Cool. so here's roughly what needs to be done to make this happen on the backend:

  1. Update the definition of the Keypoint class to replace the existing confidence field with a confidences field that is a nullable float-list. You can define that like so:
confidences = fof.ListField(field=fof.FloatField(), null=True)

That will give us the behavior we want: all Keypoint instances will now have a confidences field that is None by default but is also allowed to be a list of floats.

  1. Update any relevant Keypoint logic in the codebase to use confidences where applicable.
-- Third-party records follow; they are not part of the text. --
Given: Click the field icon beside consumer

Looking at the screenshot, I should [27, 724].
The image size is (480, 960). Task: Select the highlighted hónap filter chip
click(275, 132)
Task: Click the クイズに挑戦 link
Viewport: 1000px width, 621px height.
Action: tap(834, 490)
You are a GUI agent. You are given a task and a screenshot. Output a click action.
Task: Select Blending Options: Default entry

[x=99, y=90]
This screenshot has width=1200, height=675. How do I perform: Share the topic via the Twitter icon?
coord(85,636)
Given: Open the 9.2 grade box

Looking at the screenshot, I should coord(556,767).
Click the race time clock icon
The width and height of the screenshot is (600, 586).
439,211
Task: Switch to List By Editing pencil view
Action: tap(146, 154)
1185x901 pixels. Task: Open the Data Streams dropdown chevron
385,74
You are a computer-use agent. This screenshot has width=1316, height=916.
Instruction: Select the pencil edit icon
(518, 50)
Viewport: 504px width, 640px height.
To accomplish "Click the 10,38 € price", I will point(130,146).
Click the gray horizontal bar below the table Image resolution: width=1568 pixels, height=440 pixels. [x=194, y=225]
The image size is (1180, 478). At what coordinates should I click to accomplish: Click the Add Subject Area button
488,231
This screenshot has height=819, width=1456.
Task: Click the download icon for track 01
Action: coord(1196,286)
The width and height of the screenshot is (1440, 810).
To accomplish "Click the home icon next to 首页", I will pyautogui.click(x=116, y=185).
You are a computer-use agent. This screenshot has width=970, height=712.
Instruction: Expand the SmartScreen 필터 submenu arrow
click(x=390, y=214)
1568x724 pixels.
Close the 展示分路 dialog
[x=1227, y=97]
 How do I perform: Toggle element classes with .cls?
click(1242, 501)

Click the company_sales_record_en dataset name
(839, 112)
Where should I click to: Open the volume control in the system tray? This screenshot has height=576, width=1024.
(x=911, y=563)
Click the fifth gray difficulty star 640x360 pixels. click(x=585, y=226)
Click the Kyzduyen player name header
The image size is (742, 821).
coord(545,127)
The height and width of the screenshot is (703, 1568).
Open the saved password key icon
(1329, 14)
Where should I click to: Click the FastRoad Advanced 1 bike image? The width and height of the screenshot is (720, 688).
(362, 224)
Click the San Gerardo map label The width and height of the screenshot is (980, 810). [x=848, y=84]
I think you're right that the only real builtin place that uses keypiont confidences are zoo models like keypoint-rcnn-resnet50-fpn-coco-torch, and the relevant code to change there is the KeypointDetectorOutputProcessor class

  2. Update the App to render per-point confidences in the tooltip, if available. We'll need @benjaminpkane's help on that one

brimoor commented 2 years ago

My suggestion would be that we save the visible field for separate work, since that's a feature that can apply to all label types.

In the meantime, all Label types can already have arbitrary fields added to them:

import fiftyone as fo

kp1 = fo.Keypoint(
    label="cat",
    points=[[0, 0], [1, 1]],
    visible=[True, False],
)

So I'm basically just saying let's wait on declaring visible as a default field and expecting the App to recognize and support it

smidm commented 1 year ago

I want to raise the visibility flag topic. This is IMO the only missing piece to non destructively work with COCO Keypoint datasets. Currently, the keypoints with visibility flag 0 are loaded as (nan, nan) coordinates and other values are loaded unchanged. All keypoints are exported with visibility 2: https://github.com/voxel51/fiftyone/blob/9421782ef07cac0d68a47224f3eaba9c3a0d3f1d/fiftyone/utils/coco.py#L2225

Even after fixing bug https://github.com/voxel51/fiftyone/issues/3309 the export changes all visibility 1 keypoints to visibility 2.

The definition of visibility flag:

v=0: not labeled / not in the image v=1: labeled but not visible, and v=2: labeled and visible.

https://cocodataset.org/#keypoints-eval https://github.com/cocodataset/cocoapi/issues/130

rusmux commented 1 year ago

@brimoor Are there any plans on adding the visible parameter? Currently, it is more difficult to work with the COCO key point format, and in general it makes sense to add the visible option.